Put each line of the data below into a numbered list, skipping any blank lines. Leave the pictures out of your answer.

•••

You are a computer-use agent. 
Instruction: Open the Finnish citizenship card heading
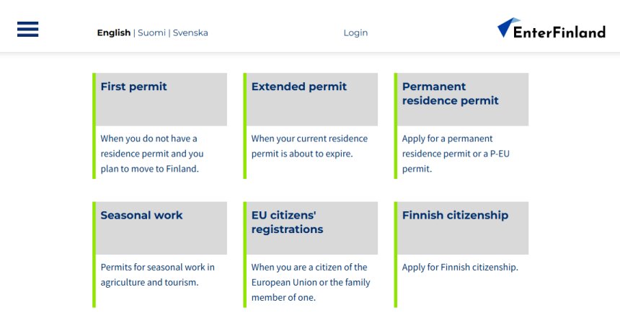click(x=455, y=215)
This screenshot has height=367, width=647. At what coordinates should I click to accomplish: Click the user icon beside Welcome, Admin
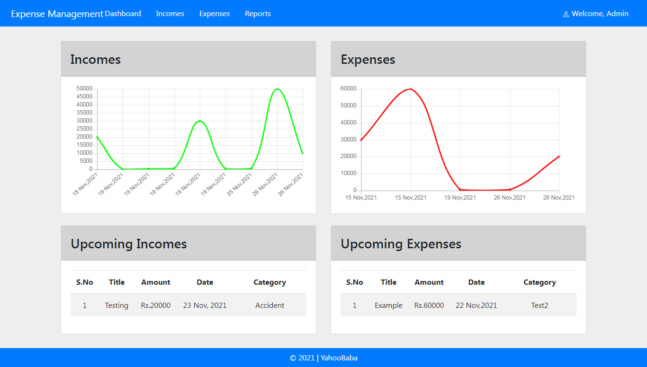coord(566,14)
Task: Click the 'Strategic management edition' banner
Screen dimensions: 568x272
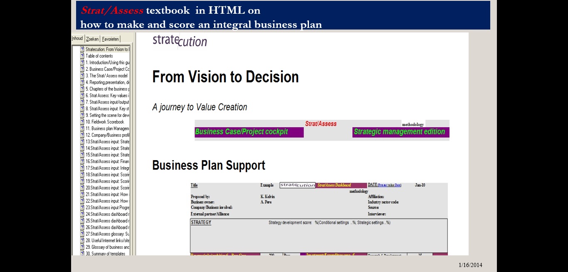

•••

=== Exercise result ===
1. You are a computer-use agent. 
2. Instruction: Open the Finnish citizenship card heading
3. click(x=455, y=215)
4. This screenshot has height=367, width=647. At what coordinates should I click to accomplish: Click the user icon beside Welcome, Admin
5. coord(566,14)
6. Task: Click the 'Strategic management edition' banner
7. Screen dimensions: 568x272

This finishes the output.